Wir sehen: solche Veränderungsprozesse bringen schon in uns selbst Konflikte zum Vorschein: Umwelt contra Zeit contra Finanzen contra Convenience.
• Thema Stromerzeugung. Wie soll den Strom am besten, also umweltfreundlich erzeugt werden? Nicht durch Verbrennung von Öl oder Gas, sagen die einen, das ist schlecht fürs Klima. Dann doch besser mit Kernkraftwerken, natürlich mit sicheren? Und was machen wir dann mit den radioaktiven Abfällen, fragen
uns unsere Urururururenkel? Mit Windrädern? Nicht bei uns im Ort, sagen viele, die verschandeln die Landschaft. Mit Photovoltaik? Viel zu teuer, sagen andere, das gibt soziale Probleme, wenn der Strom doppelt so teuer wird. Oder durch Verbrennung von Biomasse? Wir haben nicht genug Flächen, sagen andere, um gleichzeitig genug Lebensmittel, genug Brennstoffe und genug nachwachsende Rohstoffe für eine wachsende Weltbevölkerung zu erzeugen. Also einfach weniger Strom verbrauchen? Ist auch nicht so einfach; Österreichs Energieexperten sagen trotz aller Spar- und Effizienzmaßnahmen einen steigenden Stromverbrauch voraus, weil ja zB die Hälfte der Autos in 40 Jahren mit Strom fahren soll. Und schon sind wir wieder bei den Konfliktfeldern rund die Mobilität:
Soziale Gerechtigkeit für Pendler, oder doch Wohnen und Arbeiten am gleichen Ort, oder doch doppet so viel Züge, aber nein, nicht durch unseren Ort.
Um Lösungen für Umweltschutz, Nachhaltigkeit & Schöpfungsverantwortung zu finden, müssen aus meiner Sicht vor allem Interessenskonflikte gelöst werden. Konflikte im Spannungsfeld von Lebensqualität einerseits und wirtschaftlichen Interessen andererseits, im Spannungsfeld von Naturschutz einerseits und technischem Fortschritt andererseits, Konflikte, die oft auch kulturelle und soziale Komponenten haben.

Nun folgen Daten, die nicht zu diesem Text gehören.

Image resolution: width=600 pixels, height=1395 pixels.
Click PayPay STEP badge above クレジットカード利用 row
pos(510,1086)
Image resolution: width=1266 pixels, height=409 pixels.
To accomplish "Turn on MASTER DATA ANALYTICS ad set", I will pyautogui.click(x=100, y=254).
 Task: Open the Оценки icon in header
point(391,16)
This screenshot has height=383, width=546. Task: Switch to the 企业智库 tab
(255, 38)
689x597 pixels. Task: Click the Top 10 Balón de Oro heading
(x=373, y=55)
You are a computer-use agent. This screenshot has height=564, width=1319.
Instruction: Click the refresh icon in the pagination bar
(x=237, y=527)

Werden diese Konflikte so gelöst, dass alle Betroffenen (die Umwelt / zukünftige Generationen eingeschlossen) gut mit der Lösung leben können, ja die Lösung sogar aktiv mittragen können, dann hat sich die Welt oft ein Stück weit nachhaltig verbessert.
Beruflich beschäftige ich mich ja auf 2 verschiedenen Ebenen mit diesen Themen: Einerseits schreibe ich Studien, in denen ich zB den Klimafußabdruck von Produkten berechne. Aber noch viel spannender ist für mich die Arbeit als Mediator, wenn ich eine Runde von 10 – 20 Personen, die verschiedene Interessensgruppen vertreten, dabei unterstützen darf, in Konfliktsituationen gemeinsam eine Lösung zu finden.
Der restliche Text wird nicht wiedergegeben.